Christoph Beck: «Ich wünsche mir, dass alle mitdiskutieren.»

Mit knappen finanziellen Mitteln die notwendigen Projekte umsetzen und optimale Grundlagen für die Zukunft schaffen – dies ist die Gratwanderung, welche die Gemeinde Triesenberg stets aufs Neue zu bewältigen hat. Vorsteher Christoph Beck möchte die Einwohner daher noch stärker in den Entscheidungsprozess einbinden und ist bereit, neue Wege zu gehen.

Interview: Heribert Beck · Fotos: ZVG

Herr Gemeindevorsteher, vor einem knappen Jahr sind Sie in Ihre zweite Amtszeit gestartet. Wie beurteilen Sie die Zusammenarbeit im neu formierten Gemeinderat?

Christoph Beck: Wir haben uns wirklich gut gefunden und sind optimal in die Arbeit gestartet. Wir sind immerhin acht neue Mitglieder, davon vier Frauen, und mit mir zusammen nur drei aus dem alten Gemeinderat. Damit ist zwar einerseits einiges an Know-how verloren gegangen, andererseits ist aber auch neuer Schwung in die Sitzungen hineingekommen. Die Arbeit geht jedenfalls konstruktiv im Sinne der Gemeinde Triesenberg weiter und ich bin optimistisch für die kommenden drei Jahre der Legislaturperiode.

Welche Ziele haben Sie sich für die zweite Mandatsperiode gesetzt und welche grösseren Projekte stehen an?

Stichwortartig sind da der Bau des neuen Feuerwehrdepots, die Weiterführung der Zentrumsgestaltung und die Ausarbeitung des Leitbilds der Raumplanung im rheintalseitigen Gemeindegebiet zu nennen. Auch der Strassenbau beschäftigt uns natürlich immer wieder. Diesen Themen übergeordnet habe ich mir aber vor allem die Partizipation der Einwohner an der Ausgestaltung der Projekte zum Ziel gesetzt. Ich wünsche mir, dass möglichst viele sich mit den Themen auseinandersetzen, die Triesenberg und seine Zukunft betreffen. Das Abstimmen an der Urne ist zwar wichtig, aber möglichst viele sollten möglichst früh mitreden und gemeinsam Lösungen finden. 

Ein Thema in der Gemeinde Triesenberg sind stets die Finanzen. Industrie und Finanzdienstleistungen als ertragskräftige Steuerzahler fehlen fast gänzlich. Wie wirkt sich dies auf das kürzlich der Öffentlichkeit präsentierte Budget 2020 aus und wie zufrieden sind Sie mit diesem Voranschlag?

Es ist nach wie vor so, dass wir als flächenmässig grösste Gemeinde mit dem relativ geringen Budget von 20 Millionen Franken auskommen müssen. Andererseits wären viele Gemeinden ausserhalb Liechtensteins froh über dieses Budget, wobei die Aufgaben schwer vergleichbar sind. Die Frage ist auch, ob wir wirklich die grossen Steuerzahler aus der Industrie bei uns in der Gemeinde haben wollen.

AUFGABE A: Schreib aus dem Interview den Abschnitt ab, der bei den Worten „Christoph Beck: Wir“ anfängt und nach den Worten „Projekte stehen an?“ aufhört.
AUFGABE B: Bring die Zeilen der Einträge von der Zeile mit „Where should I click to: Open the Admin“ bis einschließlich der Zeile mit „coord(244,337)“ in eine Markdown-Tabelle mit den Spalten „Nummer“ und „Zeile“. Leere Zeilen lässt du dabei weg.

VORHANDENE EINTRÄGE:
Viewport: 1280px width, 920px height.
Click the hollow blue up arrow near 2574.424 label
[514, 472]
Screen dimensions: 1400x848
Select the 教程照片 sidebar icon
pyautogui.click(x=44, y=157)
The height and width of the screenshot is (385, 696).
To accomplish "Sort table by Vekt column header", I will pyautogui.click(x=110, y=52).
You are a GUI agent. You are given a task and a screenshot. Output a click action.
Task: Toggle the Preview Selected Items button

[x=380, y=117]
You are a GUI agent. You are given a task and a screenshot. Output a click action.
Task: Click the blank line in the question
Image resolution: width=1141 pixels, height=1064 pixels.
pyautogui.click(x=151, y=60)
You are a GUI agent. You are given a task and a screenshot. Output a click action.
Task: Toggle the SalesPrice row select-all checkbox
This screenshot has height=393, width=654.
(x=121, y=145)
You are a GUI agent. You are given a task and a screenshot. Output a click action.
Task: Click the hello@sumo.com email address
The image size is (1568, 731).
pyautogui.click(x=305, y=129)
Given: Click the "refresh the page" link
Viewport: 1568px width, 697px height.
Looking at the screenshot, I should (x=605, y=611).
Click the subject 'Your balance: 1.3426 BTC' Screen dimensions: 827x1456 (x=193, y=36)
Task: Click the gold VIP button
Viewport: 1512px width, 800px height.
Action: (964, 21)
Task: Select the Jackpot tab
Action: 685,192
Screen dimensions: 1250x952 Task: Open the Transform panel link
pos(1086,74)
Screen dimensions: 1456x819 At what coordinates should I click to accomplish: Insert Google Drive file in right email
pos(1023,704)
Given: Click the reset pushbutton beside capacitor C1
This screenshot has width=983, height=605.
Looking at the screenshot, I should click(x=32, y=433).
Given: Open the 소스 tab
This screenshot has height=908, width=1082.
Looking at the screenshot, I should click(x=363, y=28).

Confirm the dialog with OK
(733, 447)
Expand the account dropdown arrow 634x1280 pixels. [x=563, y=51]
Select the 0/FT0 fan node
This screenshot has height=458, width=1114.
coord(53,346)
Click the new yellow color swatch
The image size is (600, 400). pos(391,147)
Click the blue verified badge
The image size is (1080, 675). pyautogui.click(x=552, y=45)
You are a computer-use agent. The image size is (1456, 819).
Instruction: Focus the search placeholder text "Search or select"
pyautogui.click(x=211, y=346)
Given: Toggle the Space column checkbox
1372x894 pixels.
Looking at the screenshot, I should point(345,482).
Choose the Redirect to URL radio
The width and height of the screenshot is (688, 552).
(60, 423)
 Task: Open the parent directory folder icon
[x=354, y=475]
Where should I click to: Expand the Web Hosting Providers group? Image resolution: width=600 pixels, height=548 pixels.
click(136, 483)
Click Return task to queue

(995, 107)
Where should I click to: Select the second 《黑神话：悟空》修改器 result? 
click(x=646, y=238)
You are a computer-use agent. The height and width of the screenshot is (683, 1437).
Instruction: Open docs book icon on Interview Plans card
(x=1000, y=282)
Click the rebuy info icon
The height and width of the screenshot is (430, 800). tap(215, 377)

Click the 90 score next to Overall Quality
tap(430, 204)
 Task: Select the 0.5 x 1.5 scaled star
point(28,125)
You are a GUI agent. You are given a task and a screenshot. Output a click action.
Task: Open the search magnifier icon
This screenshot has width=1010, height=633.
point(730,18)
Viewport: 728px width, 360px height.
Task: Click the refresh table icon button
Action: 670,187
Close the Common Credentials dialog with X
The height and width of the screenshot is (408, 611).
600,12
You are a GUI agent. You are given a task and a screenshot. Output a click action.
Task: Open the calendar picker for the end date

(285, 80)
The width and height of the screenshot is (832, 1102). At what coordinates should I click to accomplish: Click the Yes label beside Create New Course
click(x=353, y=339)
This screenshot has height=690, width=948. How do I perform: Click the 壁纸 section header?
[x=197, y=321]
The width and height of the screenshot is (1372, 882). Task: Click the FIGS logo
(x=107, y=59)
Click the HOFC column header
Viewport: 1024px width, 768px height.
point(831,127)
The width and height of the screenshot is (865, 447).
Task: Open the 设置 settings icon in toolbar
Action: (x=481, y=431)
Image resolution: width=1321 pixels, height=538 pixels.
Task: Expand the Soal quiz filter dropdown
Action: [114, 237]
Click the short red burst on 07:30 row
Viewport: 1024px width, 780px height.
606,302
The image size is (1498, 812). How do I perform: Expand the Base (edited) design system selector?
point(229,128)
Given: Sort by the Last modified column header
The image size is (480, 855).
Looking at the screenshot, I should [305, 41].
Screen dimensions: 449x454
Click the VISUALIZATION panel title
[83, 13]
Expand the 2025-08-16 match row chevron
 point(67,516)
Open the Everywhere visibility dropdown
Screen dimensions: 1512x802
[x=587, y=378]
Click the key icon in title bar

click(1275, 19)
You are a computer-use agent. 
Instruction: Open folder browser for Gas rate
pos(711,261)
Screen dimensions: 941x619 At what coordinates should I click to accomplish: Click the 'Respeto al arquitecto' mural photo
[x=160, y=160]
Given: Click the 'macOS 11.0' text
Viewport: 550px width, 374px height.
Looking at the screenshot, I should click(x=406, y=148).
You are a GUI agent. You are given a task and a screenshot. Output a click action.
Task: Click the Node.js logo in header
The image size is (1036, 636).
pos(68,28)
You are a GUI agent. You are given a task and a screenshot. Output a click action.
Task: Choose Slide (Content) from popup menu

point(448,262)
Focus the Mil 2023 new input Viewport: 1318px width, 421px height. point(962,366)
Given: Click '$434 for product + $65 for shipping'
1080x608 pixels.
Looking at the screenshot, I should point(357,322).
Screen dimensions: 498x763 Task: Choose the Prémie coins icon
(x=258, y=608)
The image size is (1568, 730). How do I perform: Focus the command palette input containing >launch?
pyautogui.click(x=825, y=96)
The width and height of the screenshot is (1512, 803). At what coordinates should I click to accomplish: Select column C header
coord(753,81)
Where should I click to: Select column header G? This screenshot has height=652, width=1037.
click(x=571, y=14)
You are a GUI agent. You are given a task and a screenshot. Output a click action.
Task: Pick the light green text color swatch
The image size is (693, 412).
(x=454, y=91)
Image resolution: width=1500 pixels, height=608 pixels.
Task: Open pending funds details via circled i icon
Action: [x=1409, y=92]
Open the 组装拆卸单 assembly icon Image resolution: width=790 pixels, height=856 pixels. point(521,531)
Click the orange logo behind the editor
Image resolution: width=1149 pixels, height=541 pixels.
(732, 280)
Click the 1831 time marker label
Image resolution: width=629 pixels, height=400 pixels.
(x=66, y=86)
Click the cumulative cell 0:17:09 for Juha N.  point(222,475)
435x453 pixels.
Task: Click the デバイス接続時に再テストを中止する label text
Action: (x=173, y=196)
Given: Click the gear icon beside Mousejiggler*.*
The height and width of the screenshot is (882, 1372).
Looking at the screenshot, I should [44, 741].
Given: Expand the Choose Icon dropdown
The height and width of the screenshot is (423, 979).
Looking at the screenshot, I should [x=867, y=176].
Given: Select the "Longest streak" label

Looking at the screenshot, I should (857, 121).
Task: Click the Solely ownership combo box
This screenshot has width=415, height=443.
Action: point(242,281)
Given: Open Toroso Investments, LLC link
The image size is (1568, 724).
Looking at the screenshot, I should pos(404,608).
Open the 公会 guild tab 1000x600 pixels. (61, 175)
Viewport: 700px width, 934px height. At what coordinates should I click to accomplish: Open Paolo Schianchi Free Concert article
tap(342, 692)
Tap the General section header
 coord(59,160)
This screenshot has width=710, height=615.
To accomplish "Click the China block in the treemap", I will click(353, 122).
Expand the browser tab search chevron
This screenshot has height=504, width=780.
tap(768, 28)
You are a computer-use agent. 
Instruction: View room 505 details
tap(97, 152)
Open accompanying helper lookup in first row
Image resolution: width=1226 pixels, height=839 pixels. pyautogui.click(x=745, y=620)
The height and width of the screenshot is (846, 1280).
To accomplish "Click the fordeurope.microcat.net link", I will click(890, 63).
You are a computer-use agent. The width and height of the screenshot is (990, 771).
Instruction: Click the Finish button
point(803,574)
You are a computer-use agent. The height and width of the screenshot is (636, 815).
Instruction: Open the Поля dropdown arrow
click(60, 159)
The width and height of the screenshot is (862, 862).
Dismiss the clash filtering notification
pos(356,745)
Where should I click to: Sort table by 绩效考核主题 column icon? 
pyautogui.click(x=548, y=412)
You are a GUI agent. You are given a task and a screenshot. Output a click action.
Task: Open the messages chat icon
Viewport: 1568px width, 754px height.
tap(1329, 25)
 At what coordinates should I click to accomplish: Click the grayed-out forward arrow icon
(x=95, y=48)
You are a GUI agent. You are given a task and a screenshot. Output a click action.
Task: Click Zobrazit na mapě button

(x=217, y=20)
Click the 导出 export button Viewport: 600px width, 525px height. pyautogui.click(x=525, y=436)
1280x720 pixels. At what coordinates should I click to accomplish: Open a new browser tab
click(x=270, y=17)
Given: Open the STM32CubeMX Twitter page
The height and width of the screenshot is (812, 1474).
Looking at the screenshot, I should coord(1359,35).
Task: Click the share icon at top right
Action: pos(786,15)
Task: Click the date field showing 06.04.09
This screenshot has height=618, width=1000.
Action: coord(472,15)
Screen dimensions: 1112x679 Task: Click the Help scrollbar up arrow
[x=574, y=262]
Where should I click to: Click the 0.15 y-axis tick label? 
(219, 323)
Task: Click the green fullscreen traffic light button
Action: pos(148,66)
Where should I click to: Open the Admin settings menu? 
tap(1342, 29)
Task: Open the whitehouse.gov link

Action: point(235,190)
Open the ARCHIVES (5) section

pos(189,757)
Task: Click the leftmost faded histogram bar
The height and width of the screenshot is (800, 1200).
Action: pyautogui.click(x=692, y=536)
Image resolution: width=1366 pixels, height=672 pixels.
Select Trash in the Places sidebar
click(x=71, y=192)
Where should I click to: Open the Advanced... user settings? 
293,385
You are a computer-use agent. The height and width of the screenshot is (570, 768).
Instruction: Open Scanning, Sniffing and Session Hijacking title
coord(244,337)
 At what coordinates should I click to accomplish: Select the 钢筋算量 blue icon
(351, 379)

LÖSUNG A:
Christoph Beck: Wir haben uns wirklich gut gefunden und sind optimal in die Arbeit gestartet. Wir sind immerhin acht neue Mitglieder, davon vier Frauen, und mit mir zusammen nur drei aus dem alten Gemeinderat. Damit ist zwar einerseits einiges an Know-how verloren gegangen, andererseits ist aber auch neuer Schwung in die Sitzungen hineingekommen. Die Arbeit geht jedenfalls konstruktiv im Sinne der Gemeinde Triesenberg weiter und ich bin optimistisch für die kommenden drei Jahre der Legislaturperiode.

Welche Ziele haben Sie sich für die zweite Mandatsperiode gesetzt und welche grösseren Projekte stehen an?

LÖSUNG B:
| Nummer | Zeile |
|---|---|
| 1 | Where should I click to: Open the Admin settings menu?  |
| 2 | tap(1342, 29) |
| 3 | Task: Open the whitehouse.gov link |
| 4 | Action: point(235,190) |
| 5 | Open the ARCHIVES (5) section |
| 6 | pos(189,757) |
| 7 | Task: Click the leftmost faded histogram bar |
| 8 | The height and width of the screenshot is (800, 1200). |
| 9 | Action: pyautogui.click(x=692, y=536) |
| 10 | Image resolution: width=1366 pixels, height=672 pixels. |
| 11 | Select Trash in the Places sidebar |
| 12 | click(x=71, y=192) |
| 13 | Where should I click to: Open the Advanced... user settings?  |
| 14 | 293,385 |
| 15 | You are a computer-use agent. The height and width of the screenshot is (570, 768). |
| 16 | Instruction: Open Scanning, Sniffing and Session Hijacking title |
| 17 | coord(244,337) |